## TEXT SHOWN

----------------------------------------

Pharma says VPAS clawback jeopardises UK sector
A pharma industry organisation has warned that record levels of revenue clawback from the UK government is threatening "footprint, R&D, and manufacturing investments" in the country.
The Association of the British Pharmaceutical Industry (ABPI) said today that in 2023 manufacturers of branded medicines will have to return almost £3.3 billion (around $4 billion) in revenue to the government – 26.5% of total sales – under the Voluntary Scheme for Branded Medicines Pricing and Access (VPAS) introduced in 2019.
The scheme means that any company which decided to sign up guarantees that the NHS will not spend more than 2% more a year on branded medicines, keeping the medicines bill affordable. However, the ABPI says it is running out of control.
Returns have risen sharply from £0.6 billion in 2021 to £1.8 billion in 2022, and there has been speculation that the return rate could rise into the 30%-plus range in future.

----------------------------------------

## STORED DATA
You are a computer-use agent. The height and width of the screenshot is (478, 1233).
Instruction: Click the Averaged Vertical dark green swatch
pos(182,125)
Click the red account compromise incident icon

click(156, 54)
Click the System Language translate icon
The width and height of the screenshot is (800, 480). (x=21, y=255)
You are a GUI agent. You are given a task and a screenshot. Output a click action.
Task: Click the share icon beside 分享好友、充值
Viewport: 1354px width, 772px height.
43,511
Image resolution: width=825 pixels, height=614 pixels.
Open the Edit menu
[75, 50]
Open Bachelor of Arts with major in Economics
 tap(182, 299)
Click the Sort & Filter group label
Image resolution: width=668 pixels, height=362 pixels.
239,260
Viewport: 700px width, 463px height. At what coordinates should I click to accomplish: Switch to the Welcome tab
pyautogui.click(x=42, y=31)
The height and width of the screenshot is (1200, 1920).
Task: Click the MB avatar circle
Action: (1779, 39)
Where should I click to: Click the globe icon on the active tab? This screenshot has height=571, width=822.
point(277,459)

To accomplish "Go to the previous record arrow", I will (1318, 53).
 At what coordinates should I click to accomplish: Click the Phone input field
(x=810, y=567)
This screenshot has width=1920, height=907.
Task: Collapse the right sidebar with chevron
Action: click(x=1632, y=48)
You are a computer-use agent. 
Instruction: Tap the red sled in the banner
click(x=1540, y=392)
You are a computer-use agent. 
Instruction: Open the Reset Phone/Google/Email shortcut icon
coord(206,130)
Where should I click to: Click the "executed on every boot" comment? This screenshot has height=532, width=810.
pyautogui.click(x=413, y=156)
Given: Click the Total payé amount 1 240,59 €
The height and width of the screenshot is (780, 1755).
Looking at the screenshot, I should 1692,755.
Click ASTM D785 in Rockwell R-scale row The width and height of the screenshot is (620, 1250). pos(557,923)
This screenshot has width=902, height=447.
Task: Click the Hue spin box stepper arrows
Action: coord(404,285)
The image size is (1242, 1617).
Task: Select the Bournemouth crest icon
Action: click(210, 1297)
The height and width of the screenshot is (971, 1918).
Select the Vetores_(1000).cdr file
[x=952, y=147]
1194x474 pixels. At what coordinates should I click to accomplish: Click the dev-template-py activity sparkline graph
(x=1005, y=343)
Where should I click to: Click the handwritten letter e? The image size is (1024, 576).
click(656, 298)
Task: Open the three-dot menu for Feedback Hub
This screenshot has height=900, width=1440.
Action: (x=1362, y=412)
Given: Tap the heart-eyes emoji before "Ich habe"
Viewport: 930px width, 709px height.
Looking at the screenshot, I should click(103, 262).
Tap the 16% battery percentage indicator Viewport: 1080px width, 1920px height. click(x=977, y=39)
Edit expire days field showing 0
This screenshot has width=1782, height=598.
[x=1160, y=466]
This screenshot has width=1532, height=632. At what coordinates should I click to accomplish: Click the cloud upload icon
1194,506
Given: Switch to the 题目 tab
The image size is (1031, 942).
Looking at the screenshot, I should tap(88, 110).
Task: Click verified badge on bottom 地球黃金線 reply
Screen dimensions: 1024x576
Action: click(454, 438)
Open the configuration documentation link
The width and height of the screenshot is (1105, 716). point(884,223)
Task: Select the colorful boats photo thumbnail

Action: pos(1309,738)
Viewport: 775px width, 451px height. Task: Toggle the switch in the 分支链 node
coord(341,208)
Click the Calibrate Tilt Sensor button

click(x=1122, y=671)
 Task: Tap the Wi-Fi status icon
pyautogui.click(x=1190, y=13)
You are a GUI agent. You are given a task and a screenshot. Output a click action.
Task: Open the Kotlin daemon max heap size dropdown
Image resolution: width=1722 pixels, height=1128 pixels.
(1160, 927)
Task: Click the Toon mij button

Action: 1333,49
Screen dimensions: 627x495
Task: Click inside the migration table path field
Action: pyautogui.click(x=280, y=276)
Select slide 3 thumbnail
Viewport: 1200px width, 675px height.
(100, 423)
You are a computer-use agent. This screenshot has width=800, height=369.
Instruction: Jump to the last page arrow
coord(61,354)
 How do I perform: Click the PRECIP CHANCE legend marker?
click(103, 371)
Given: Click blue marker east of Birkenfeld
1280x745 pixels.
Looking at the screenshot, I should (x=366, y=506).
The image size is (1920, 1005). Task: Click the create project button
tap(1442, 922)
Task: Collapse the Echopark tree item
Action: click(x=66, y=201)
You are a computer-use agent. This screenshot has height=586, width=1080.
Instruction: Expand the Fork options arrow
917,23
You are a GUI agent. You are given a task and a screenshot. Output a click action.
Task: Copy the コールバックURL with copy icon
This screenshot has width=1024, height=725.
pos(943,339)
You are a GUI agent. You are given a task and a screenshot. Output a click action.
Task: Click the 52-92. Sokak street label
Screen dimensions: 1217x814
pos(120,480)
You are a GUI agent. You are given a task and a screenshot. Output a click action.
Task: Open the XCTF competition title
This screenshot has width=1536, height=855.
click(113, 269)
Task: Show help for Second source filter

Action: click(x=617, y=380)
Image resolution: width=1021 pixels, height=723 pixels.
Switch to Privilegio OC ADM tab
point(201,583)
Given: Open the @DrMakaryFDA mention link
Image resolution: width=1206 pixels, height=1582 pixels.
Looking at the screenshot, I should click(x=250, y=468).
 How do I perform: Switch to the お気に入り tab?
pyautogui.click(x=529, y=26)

----------------------------------------

## WHAT TO DO
**A)** List every calendar year mentioned in the article on the VPAS clawback, in the order they first appear.
**B)** Continue the article on the VPAS clawback from where it stops.

## EXPECTED OUTPUTS
**A)** 2023, 2019, 2021, 2022

**B)**
"Such an extreme revenue clawback is actively harming the UK’s life sciences ecosystem, long held up as a key growth opportunity by successive governments," said the ABPI in its statement, which also notes that pharma manufacturers are contending with other rising business taxes and the costs of doing business in the UK.
"Despite objectives to support the industry, clawback rates have soared in the wake of increased NHS demand following the pandemic," according to the group. "The industry now regards the current approach, due to end in 2023, as broken."
Since 2014, the repayment percentage detailed in the VPAS and predecessor the PPRS averaged at around 7%, before skyrocketing to 19% in 2022 ahead of a government-agreed cap at 15%. The increase to 26.5% will deliver unexpected and difficult outcomes for the sector unless another cap can be agreed.
The ABPI is now calling for early and open talks with the government in the new year to thrash out the terms of a new settlement. The Department of Health and Social Care (DHSC) had not responded to the request at the time of writing.
"Following the pandemic, the existing system has been forced beyond breaking point and is now well outside anything seen elsewhere in the developed world," said ABPI chief executive, Richard Torbett.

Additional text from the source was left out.